# REQUEST
Please arrange the entries below as a Markdown table with two columns, n and Line. Give each non-blank line its own row, numbered in order.

(Stored data)
════════
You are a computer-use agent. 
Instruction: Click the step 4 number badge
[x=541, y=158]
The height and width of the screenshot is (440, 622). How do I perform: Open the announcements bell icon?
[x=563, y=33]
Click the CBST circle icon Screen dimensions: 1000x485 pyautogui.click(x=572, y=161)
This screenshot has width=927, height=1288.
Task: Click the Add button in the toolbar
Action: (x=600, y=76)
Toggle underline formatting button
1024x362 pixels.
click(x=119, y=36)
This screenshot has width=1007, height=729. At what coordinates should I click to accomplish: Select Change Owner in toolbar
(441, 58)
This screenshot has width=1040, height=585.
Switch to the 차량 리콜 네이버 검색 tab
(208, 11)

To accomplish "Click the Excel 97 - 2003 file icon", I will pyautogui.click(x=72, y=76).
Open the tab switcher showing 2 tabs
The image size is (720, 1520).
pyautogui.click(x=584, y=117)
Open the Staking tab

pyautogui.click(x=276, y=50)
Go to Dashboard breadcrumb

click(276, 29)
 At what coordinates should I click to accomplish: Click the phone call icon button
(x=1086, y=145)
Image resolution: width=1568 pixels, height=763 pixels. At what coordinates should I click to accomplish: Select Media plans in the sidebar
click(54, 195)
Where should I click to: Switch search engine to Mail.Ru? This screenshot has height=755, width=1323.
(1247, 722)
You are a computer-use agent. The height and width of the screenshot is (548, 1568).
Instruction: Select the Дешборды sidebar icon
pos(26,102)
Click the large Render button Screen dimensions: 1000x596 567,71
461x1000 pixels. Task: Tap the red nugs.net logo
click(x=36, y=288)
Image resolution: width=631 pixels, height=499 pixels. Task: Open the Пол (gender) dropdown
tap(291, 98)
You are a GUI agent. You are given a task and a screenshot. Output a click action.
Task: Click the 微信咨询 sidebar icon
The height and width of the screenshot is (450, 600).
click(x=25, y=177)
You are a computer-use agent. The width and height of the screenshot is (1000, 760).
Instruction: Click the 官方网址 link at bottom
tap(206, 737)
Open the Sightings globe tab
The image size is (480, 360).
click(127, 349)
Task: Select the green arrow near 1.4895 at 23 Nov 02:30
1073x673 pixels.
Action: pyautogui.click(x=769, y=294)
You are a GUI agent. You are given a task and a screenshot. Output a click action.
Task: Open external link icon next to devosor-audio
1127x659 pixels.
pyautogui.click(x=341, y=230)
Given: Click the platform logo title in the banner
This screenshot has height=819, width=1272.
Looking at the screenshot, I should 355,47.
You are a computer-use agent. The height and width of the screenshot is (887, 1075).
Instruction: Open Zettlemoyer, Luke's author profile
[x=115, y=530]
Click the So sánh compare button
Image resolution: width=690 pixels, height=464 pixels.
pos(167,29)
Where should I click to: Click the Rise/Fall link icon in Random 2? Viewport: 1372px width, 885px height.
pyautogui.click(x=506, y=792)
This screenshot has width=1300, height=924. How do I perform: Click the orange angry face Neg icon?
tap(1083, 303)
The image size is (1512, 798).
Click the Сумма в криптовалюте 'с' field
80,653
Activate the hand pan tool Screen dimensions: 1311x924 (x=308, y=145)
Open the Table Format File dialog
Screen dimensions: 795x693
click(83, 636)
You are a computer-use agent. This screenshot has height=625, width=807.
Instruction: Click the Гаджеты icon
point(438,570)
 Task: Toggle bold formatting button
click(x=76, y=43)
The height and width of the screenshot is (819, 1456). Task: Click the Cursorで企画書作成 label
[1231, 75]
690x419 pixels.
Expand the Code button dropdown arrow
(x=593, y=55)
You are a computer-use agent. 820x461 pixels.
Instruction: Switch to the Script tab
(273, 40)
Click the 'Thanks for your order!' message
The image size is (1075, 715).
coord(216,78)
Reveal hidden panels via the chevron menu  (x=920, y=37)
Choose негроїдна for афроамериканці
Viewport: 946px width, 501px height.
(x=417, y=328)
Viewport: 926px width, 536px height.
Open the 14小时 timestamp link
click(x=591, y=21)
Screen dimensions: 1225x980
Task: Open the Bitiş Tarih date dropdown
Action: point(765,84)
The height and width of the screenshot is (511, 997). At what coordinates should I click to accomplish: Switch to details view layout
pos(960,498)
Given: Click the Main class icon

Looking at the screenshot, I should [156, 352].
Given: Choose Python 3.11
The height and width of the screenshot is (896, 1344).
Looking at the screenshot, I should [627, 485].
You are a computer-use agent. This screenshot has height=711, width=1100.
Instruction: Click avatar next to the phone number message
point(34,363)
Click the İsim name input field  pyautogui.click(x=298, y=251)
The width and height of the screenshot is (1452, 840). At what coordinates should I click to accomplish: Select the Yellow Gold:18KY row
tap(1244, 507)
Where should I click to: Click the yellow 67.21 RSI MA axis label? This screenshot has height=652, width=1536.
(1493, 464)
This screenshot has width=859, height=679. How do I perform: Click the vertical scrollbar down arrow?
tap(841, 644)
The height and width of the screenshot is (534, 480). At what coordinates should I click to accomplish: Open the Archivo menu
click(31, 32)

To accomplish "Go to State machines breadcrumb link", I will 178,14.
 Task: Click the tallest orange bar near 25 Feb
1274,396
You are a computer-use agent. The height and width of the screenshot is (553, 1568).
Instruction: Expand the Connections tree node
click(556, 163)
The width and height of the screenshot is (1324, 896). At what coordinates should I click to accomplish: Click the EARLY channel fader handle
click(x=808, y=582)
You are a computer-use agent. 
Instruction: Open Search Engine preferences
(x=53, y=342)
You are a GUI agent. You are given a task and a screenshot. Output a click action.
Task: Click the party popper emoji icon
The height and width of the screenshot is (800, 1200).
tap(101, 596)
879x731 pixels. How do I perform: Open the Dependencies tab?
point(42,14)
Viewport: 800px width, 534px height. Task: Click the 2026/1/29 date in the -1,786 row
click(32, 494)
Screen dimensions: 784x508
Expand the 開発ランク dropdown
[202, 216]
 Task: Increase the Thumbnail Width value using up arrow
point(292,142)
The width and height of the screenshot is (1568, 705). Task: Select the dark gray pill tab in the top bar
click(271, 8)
════════
# SOLUTION TO THE EXERCISE
| n | Line |
|---|---|
| 1 | You are a computer-use agent.  |
| 2 | Instruction: Click the step 4 number badge |
| 3 | [x=541, y=158] |
| 4 | The height and width of the screenshot is (440, 622). How do I perform: Open the announcements bell icon? |
| 5 | [x=563, y=33] |
| 6 | Click the CBST circle icon Screen dimensions: 1000x485 pyautogui.click(x=572, y=161) |
| 7 | This screenshot has width=927, height=1288. |
| 8 | Task: Click the Add button in the toolbar |
| 9 | Action: (x=600, y=76) |
| 10 | Toggle underline formatting button |
| 11 | 1024x362 pixels. |
| 12 | click(x=119, y=36) |
| 13 | This screenshot has width=1007, height=729. At what coordinates should I click to accomplish: Select Change Owner in toolbar |
| 14 | (441, 58) |
| 15 | This screenshot has width=1040, height=585. |
| 16 | Switch to the 차량 리콜 네이버 검색 tab |
| 17 | (208, 11) |
| 18 | To accomplish "Click the Excel 97 - 2003 file icon", I will pyautogui.click(x=72, y=76). |
| 19 | Open the tab switcher showing 2 tabs |
| 20 | The image size is (720, 1520). |
| 21 | pyautogui.click(x=584, y=117) |
| 22 | Open the Staking tab |
| 23 | pyautogui.click(x=276, y=50) |
| 24 | Go to Dashboard breadcrumb |
| 25 | click(276, 29) |
| 26 |  At what coordinates should I click to accomplish: Click the phone call icon button |
| 27 | (x=1086, y=145) |
| 28 | Image resolution: width=1568 pixels, height=763 pixels. At what coordinates should I click to accomplish: Select Media plans in the sidebar |
| 29 | click(54, 195) |
| 30 | Where should I click to: Switch search engine to Mail.Ru? This screenshot has height=755, width=1323. |
| 31 | (1247, 722) |
| 32 | You are a computer-use agent. The height and width of the screenshot is (548, 1568). |
| 33 | Instruction: Select the Дешборды sidebar icon |
| 34 | pos(26,102) |
| 35 | Click the large Render button Screen dimensions: 1000x596 567,71 |
| 36 | 461x1000 pixels. Task: Tap the red nugs.net logo |
| 37 | click(x=36, y=288) |
| 38 | Image resolution: width=631 pixels, height=499 pixels. Task: Open the Пол (gender) dropdown |
| 39 | tap(291, 98) |
| 40 | You are a GUI agent. You are given a task and a screenshot. Output a click action. |
| 41 | Task: Click the 微信咨询 sidebar icon |
| 42 | The height and width of the screenshot is (450, 600). |
| 43 | click(x=25, y=177) |
| 44 | You are a computer-use agent. The width and height of the screenshot is (1000, 760). |
| 45 | Instruction: Click the 官方网址 link at bottom |
| 46 | tap(206, 737) |
| 47 | Open the Sightings globe tab |
| 48 | The image size is (480, 360). |
| 49 | click(127, 349) |
| 50 | Task: Select the green arrow near 1.4895 at 23 Nov 02:30 |
| 51 | 1073x673 pixels. |
| 52 | Action: pyautogui.click(x=769, y=294) |
| 53 | You are a GUI agent. You are given a task and a screenshot. Output a click action. |
| 54 | Task: Open external link icon next to devosor-audio |
| 55 | 1127x659 pixels. |
| 56 | pyautogui.click(x=341, y=230) |
| 57 | Given: Click the platform logo title in the banner |
| 58 | This screenshot has height=819, width=1272. |
| 59 | Looking at the screenshot, I should 355,47. |
| 60 | You are a computer-use agent. The height and width of the screenshot is (887, 1075). |
| 61 | Instruction: Open Zettlemoyer, Luke's author profile |
| 62 | [x=115, y=530] |
| 63 | Click the So sánh compare button |
| 64 | Image resolution: width=690 pixels, height=464 pixels. |
| 65 | pos(167,29) |
| 66 | Where should I click to: Click the Rise/Fall link icon in Random 2? Viewport: 1372px width, 885px height. |
| 67 | pyautogui.click(x=506, y=792) |
| 68 | This screenshot has width=1300, height=924. How do I perform: Click the orange angry face Neg icon? |
| 69 | tap(1083, 303) |
| 70 | The image size is (1512, 798). |
| 71 | Click the Сумма в криптовалюте 'с' field |
| 72 | 80,653 |
| 73 | Activate the hand pan tool Screen dimensions: 1311x924 (x=308, y=145) |
| 74 | Open the Table Format File dialog |
| 75 | Screen dimensions: 795x693 |
| 76 | click(83, 636) |
| 77 | You are a computer-use agent. This screenshot has height=625, width=807. |
| 78 | Instruction: Click the Гаджеты icon |
| 79 | point(438,570) |
| 80 |  Task: Toggle bold formatting button |
| 81 | click(x=76, y=43) |
| 82 | The height and width of the screenshot is (819, 1456). Task: Click the Cursorで企画書作成 label |
| 83 | [1231, 75] |
| 84 | 690x419 pixels. |
| 85 | Expand the Code button dropdown arrow |
| 86 | (x=593, y=55) |
| 87 | You are a computer-use agent. 820x461 pixels. |
| 88 | Instruction: Switch to the Script tab |
| 89 | (273, 40) |
| 90 | Click the 'Thanks for your order!' message |
| 91 | The image size is (1075, 715). |
| 92 | coord(216,78) |
| 93 | Reveal hidden panels via the chevron menu  (x=920, y=37) |
| 94 | Choose негроїдна for афроамериканці |
| 95 | Viewport: 946px width, 501px height. |
| 96 | (x=417, y=328) |
| 97 | Viewport: 926px width, 536px height. |
| 98 | Open the 14小时 timestamp link |
| 99 | click(x=591, y=21) |
| 100 | Screen dimensions: 1225x980 |
| 101 | Task: Open the Bitiş Tarih date dropdown |
| 102 | Action: point(765,84) |
| 103 | The height and width of the screenshot is (511, 997). At what coordinates should I click to accomplish: Switch to details view layout |
| 104 | pos(960,498) |
| 105 | Given: Click the Main class icon |
| 106 | Looking at the screenshot, I should [156, 352]. |
| 107 | Given: Choose Python 3.11 |
| 108 | The height and width of the screenshot is (896, 1344). |
| 109 | Looking at the screenshot, I should [627, 485]. |
| 110 | You are a computer-use agent. This screenshot has height=711, width=1100. |
| 111 | Instruction: Click avatar next to the phone number message |
| 112 | point(34,363) |
| 113 | Click the İsim name input field  pyautogui.click(x=298, y=251) |
| 114 | The width and height of the screenshot is (1452, 840). At what coordinates should I click to accomplish: Select the Yellow Gold:18KY row |
| 115 | tap(1244, 507) |
| 116 | Where should I click to: Click the yellow 67.21 RSI MA axis label? This screenshot has height=652, width=1536. |
| 117 | (1493, 464) |
| 118 | This screenshot has width=859, height=679. How do I perform: Click the vertical scrollbar down arrow? |
| 119 | tap(841, 644) |
| 120 | The height and width of the screenshot is (534, 480). At what coordinates should I click to accomplish: Open the Archivo menu |
| 121 | click(31, 32) |
| 122 | To accomplish "Go to State machines breadcrumb link", I will 178,14. |
| 123 |  Task: Click the tallest orange bar near 25 Feb |
| 124 | 1274,396 |
| 125 | You are a computer-use agent. The height and width of the screenshot is (553, 1568). |
| 126 | Instruction: Expand the Connections tree node |
| 127 | click(556, 163) |
| 128 | The width and height of the screenshot is (1324, 896). At what coordinates should I click to accomplish: Click the EARLY channel fader handle |
| 129 | click(x=808, y=582) |
| 130 | You are a computer-use agent.  |
| 131 | Instruction: Open Search Engine preferences |
| 132 | (x=53, y=342) |
| 133 | You are a GUI agent. You are given a task and a screenshot. Output a click action. |
| 134 | Task: Click the party popper emoji icon |
| 135 | The height and width of the screenshot is (800, 1200). |
| 136 | tap(101, 596) |
| 137 | 879x731 pixels. How do I perform: Open the Dependencies tab? |
| 138 | point(42,14) |
| 139 | Viewport: 800px width, 534px height. Task: Click the 2026/1/29 date in the -1,786 row |
| 140 | click(32, 494) |
| 141 | Screen dimensions: 784x508 |
| 142 | Expand the 開発ランク dropdown |
| 143 | [202, 216] |
| 144 |  Task: Increase the Thumbnail Width value using up arrow |
| 145 | point(292,142) |
| 146 | The width and height of the screenshot is (1568, 705). Task: Select the dark gray pill tab in the top bar |
| 147 | click(271, 8) |